▸ **TASK OBJECTIVE**: Go through the data below and copy each line that includes "heading".

=-=-=

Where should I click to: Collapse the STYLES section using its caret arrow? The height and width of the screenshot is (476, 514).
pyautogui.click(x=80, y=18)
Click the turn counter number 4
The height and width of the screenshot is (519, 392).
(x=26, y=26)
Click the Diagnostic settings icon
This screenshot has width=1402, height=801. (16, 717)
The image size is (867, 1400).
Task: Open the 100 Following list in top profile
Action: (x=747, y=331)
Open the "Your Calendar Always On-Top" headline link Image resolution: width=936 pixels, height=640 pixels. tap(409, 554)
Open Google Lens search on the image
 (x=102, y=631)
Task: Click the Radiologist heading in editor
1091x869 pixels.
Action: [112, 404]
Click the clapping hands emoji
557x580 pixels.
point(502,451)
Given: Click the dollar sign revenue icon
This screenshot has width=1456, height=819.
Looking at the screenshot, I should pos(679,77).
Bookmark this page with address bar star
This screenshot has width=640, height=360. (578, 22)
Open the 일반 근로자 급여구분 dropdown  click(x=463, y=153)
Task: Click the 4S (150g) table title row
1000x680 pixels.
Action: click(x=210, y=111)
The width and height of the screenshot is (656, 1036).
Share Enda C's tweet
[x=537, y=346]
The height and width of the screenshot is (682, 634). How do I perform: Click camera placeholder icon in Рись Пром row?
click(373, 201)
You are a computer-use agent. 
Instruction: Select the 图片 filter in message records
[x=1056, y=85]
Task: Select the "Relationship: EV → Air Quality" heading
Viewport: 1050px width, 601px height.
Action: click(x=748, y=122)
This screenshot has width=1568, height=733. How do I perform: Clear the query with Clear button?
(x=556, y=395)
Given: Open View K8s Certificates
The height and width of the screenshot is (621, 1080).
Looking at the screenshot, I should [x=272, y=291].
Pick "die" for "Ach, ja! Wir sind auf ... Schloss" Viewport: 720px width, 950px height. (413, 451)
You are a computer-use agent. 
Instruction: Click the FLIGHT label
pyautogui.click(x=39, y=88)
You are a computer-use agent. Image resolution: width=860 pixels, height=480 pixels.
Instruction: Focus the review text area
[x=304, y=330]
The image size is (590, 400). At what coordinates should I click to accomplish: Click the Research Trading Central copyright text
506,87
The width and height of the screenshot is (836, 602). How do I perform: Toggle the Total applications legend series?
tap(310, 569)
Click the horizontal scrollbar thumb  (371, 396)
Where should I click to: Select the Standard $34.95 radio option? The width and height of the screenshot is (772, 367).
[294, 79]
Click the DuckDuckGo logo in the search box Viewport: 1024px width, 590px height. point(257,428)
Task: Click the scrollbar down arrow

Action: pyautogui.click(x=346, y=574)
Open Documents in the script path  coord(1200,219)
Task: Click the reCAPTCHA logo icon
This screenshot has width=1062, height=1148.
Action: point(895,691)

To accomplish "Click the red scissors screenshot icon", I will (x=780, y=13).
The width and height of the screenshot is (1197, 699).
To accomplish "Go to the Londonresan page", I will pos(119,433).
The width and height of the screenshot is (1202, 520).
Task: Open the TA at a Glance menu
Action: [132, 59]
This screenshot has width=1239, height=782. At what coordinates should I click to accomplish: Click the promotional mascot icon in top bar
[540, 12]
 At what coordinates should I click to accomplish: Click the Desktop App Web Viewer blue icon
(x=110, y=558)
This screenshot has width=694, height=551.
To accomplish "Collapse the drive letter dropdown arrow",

=-=-=

▸ **EXERCISE OUTPUT**:
Task: Click the Radiologist heading in editor
Task: Select the "Relationship: EV → Air Quality" heading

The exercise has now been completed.